Research Unit of Computer Systems and Bioinformatics, Department of Engineering, Università Campus Bio-Medico di Roma, Rome, Italy.
Operative Research Unit of Radiation Oncology, Fondazione Policlinico Universitario Campus Bio-Medico, Rome, Italy.
Comput Methods Programs Biomed. 2024 Sep;254:108308. doi: 10.1016/j.cmpb.2024.108308. Epub 2024 Jun 28.
In the field of lung cancer research, particularly in the analysis of overall survival (OS), artificial intelligence (AI) serves crucial roles with specific aims. Given the prevalent issue of missing data in the medical domain, our primary objective is to develop an AI model capable of dynamically handling this missing data. Additionally, we aim to leverage all accessible data, effectively analyzing both uncensored patients who have experienced the event of interest and censored patients who have not, by embedding a specialized technique within our AI model, not commonly utilized in other AI tasks. Through the realization of these objectives, our model aims to provide precise OS predictions for non-small cell lung cancer (NSCLC) patients, thus overcoming these significant challenges.
We present a novel approach to survival analysis with missing values in the context of NSCLC, which exploits the strengths of the transformer architecture to account only for available features without requiring any imputation strategy. More specifically, this model tailors the transformer architecture to tabular data by adapting its feature embedding and masked self-attention to mask missing data and fully exploit the available ones. By making use of ad-hoc designed losses for OS, it is able to account for both censored and uncensored patients, as well as changes in risks over time.

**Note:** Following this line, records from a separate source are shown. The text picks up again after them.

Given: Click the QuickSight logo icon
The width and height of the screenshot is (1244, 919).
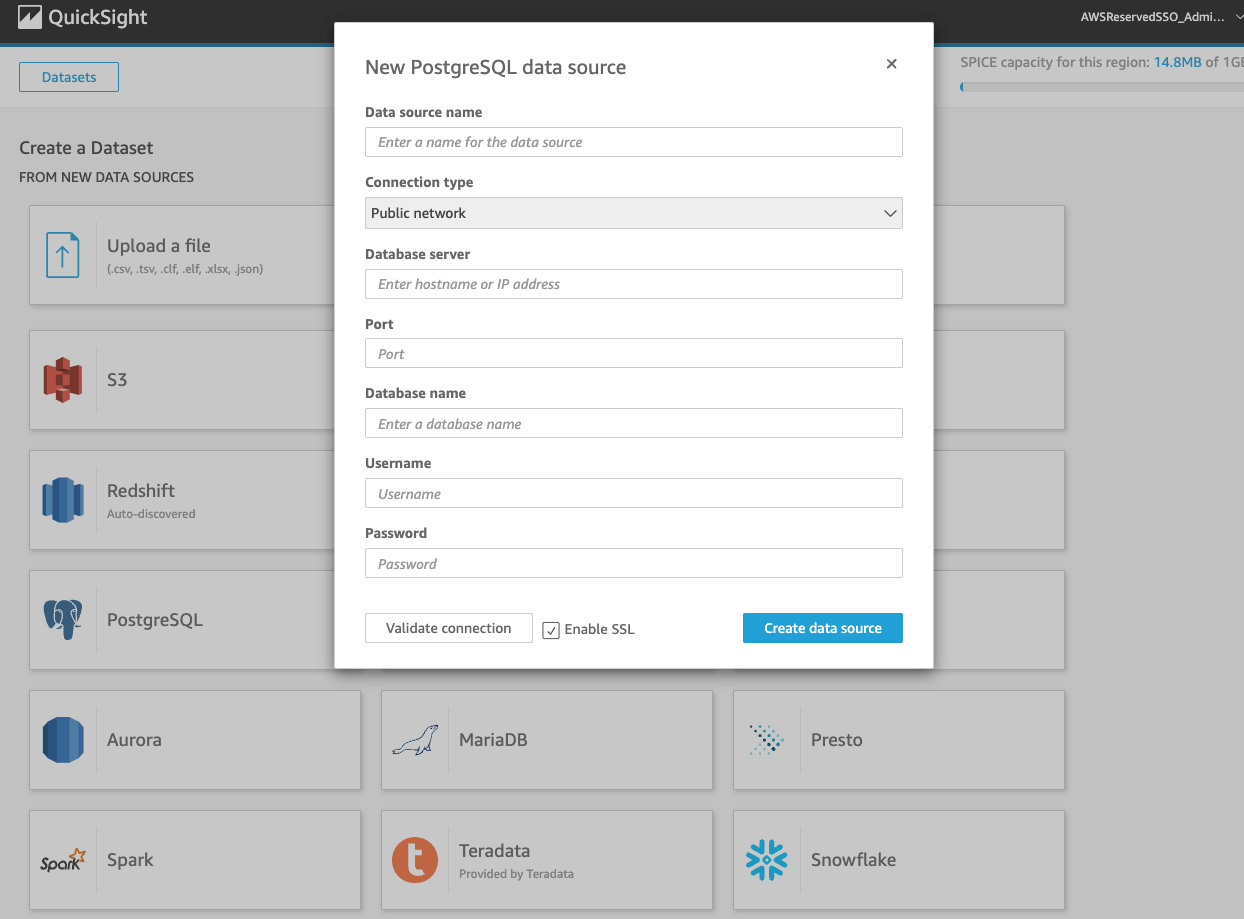Looking at the screenshot, I should click(x=30, y=17).
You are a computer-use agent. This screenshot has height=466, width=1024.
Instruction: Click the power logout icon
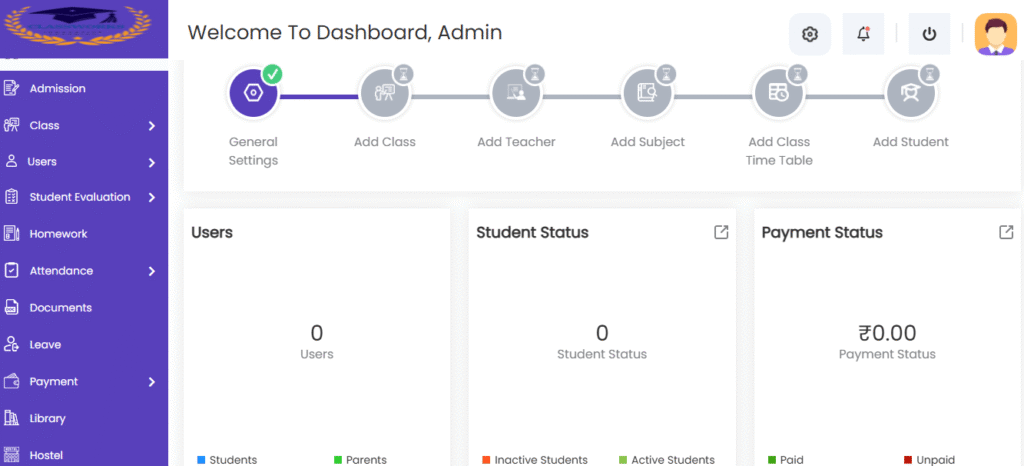(x=929, y=34)

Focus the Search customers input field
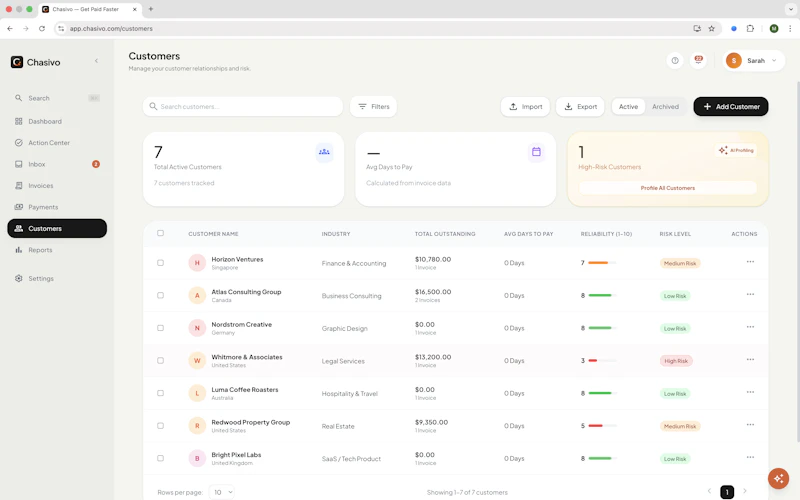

We compared our method with state-of-the-art models for survival analysis coupled with different imputation strategies. We evaluated the results obtained over a period of 6 years using different time granularities obtaining a Ct-index, a time-dependent variant of the C-index, of 71.97, 77.58 and 80.72 for time units of 1 month, 1 year and 2 years, respectively, outperforming all state-of-the-art methods regardless of the imputation method used.

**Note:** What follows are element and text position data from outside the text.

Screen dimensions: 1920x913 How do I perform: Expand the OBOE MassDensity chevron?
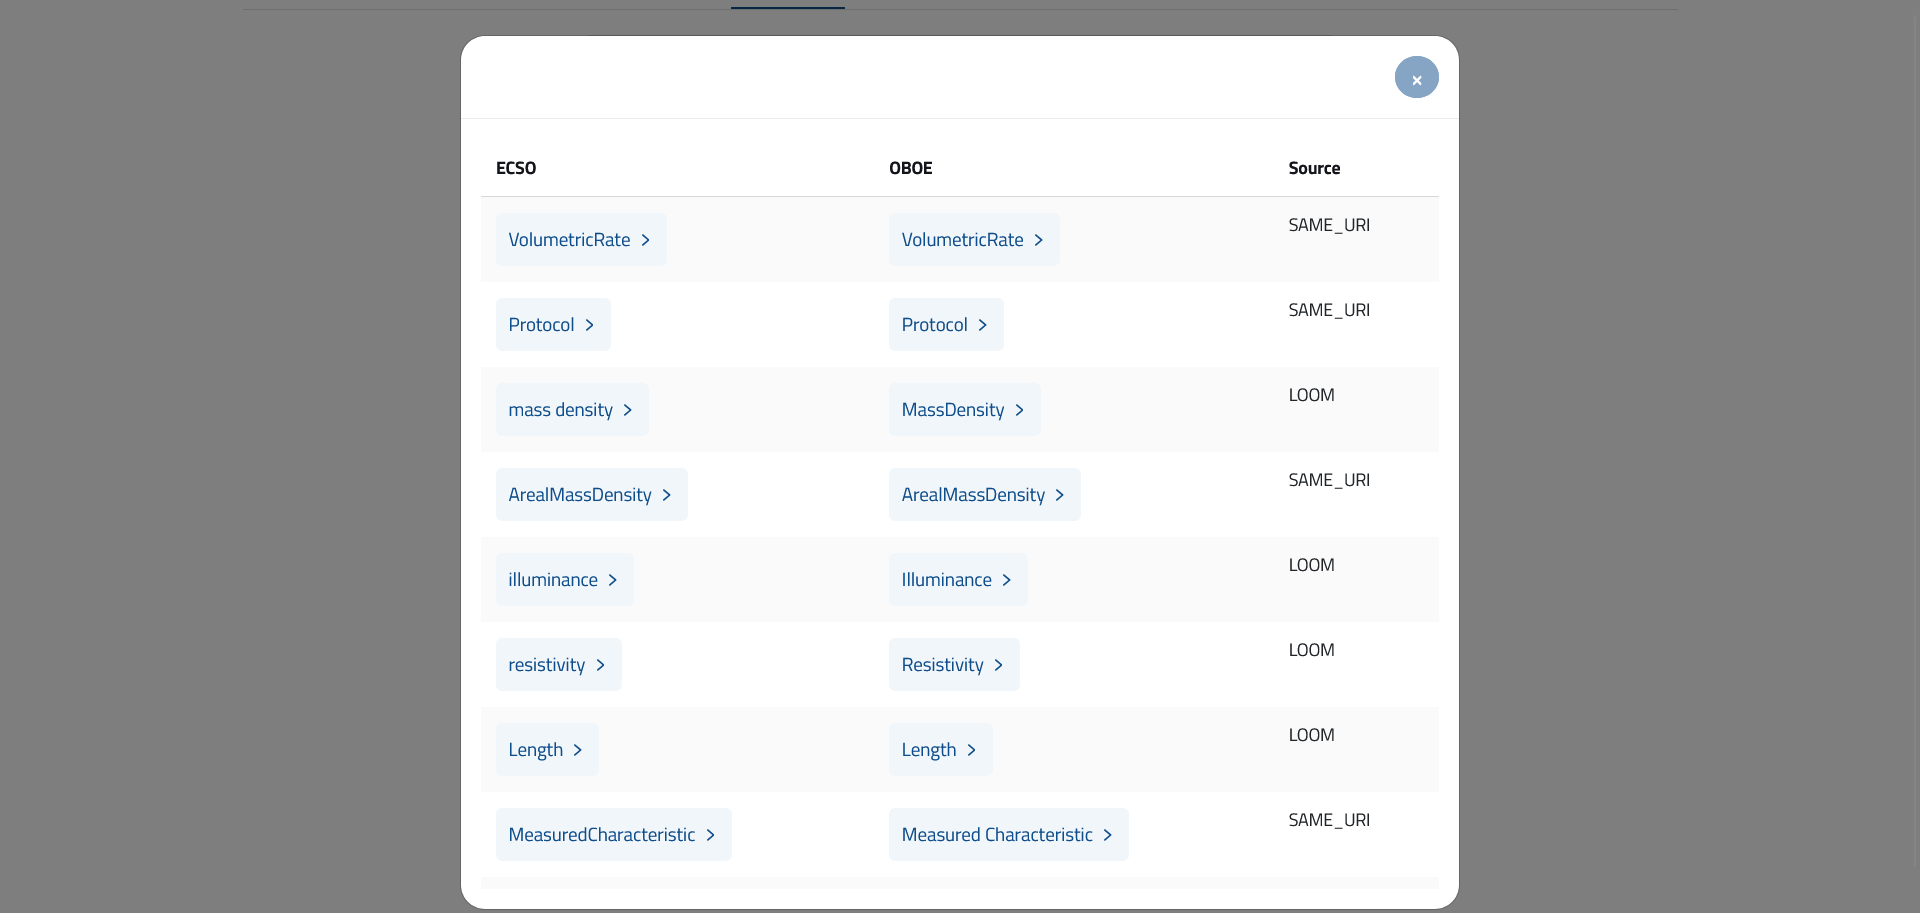tap(1020, 409)
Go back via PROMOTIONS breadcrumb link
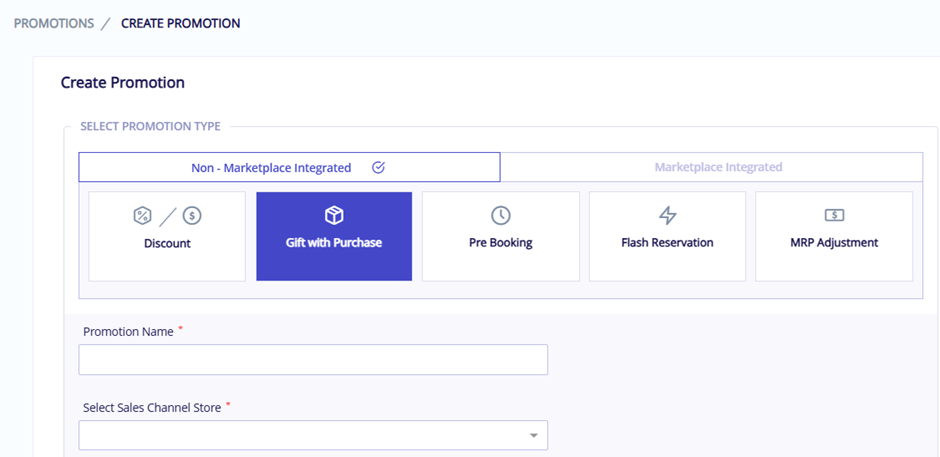The width and height of the screenshot is (940, 457). click(54, 23)
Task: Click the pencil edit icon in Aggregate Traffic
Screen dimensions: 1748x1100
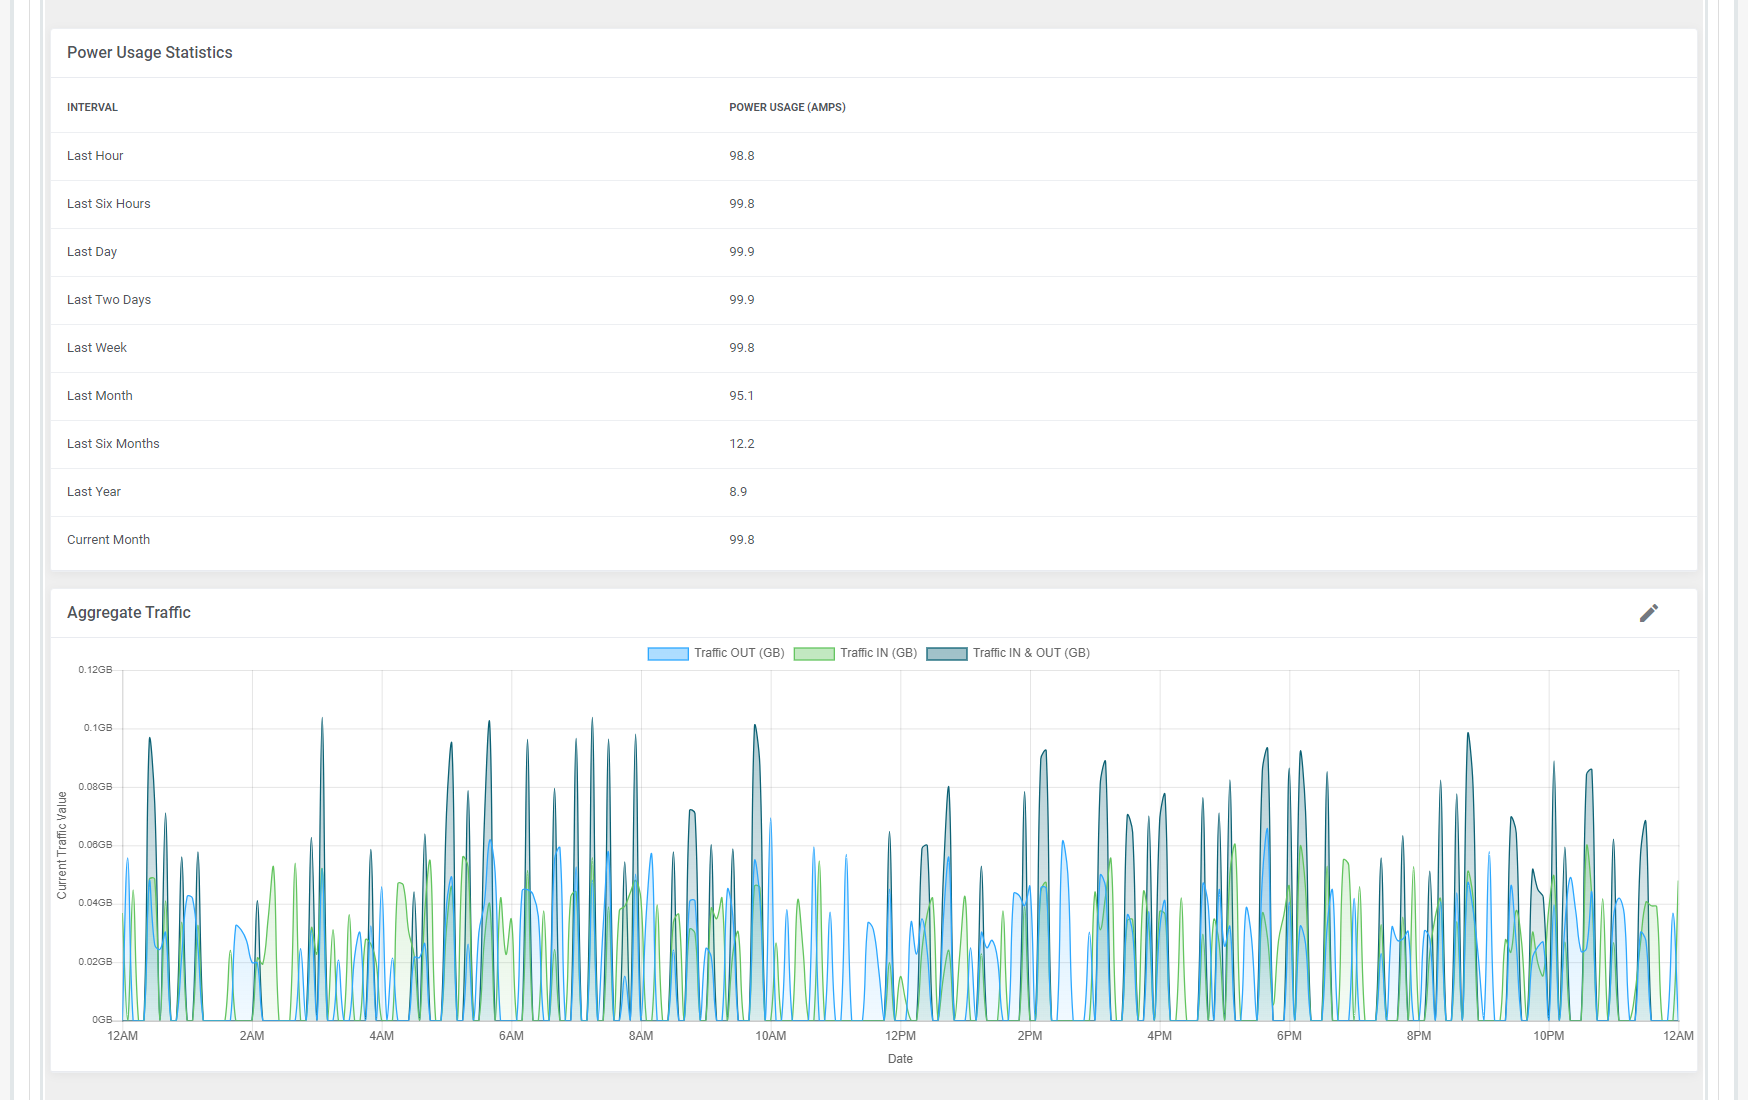Action: [1648, 613]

The results show that our model not only outperforms the state-of-the-art's performance but also simplifies the analysis in the presence of missing data, by effectively eliminating the need to identify the most appropriate imputation strategy for predicting OS in NSCLC patients.
在肺癌研究领域,人工智能(AI)在总体生存(OS)分析中具有重要作用,其目标明确。鉴于医学领域普遍存在数据缺失的问题,我们的主要目标是开发一种能够动态处理此类缺失数据的 AI 模型。此外,我们旨在利用所有可获得的数据,通过在 AI 模型中嵌入一种特殊技术,有效地分析所有有结局事件的可分析患者和无结局事件的删失患者,这种技术在其他 AI 任务中并不常用。通过实现这些目标,我们的模型旨在为非小细胞肺癌(NSCLC)患者提供精确的 OS 预测,从而克服这些重大挑战。
我们提出了一种新的方法来处理 NSCLC 中带有缺失值的生存分析,该方法利用了转换器架构的优势,仅考虑可用的特征,而不需要任何插补策略。具体来说,该模型通过调整转换器架构的特征嵌入和屏蔽的自注意力来屏蔽缺失数据,并充分利用可用数据,从而使其适用于表格数据。通过使用专门设计的 OS 损失函数,它能够同时考虑有结局事件和无结局事件的患者,以及随时间变化的风险。
我们将我们的方法与用于生存分析的最先进模型进行了比较,这些模型结合了不同的插补策略。我们使用不同的时间粒度在 6 年内评估了结果,获得了 1 个月、1 年和 2 年的时间单位的 Ct 指数(C 指数的时间依赖性变体)分别为 71.97、77.58 和 80.72,优于所有最先进的方法,无论使用哪种插补方法。
结果表明,我们的模型不仅在性能上优于最先进的方法,而且在存在缺失数据的情况下简化了分析,有效地消除了为预测 NSCLC 患者的 OS 而确定最合适的插补策略的需求。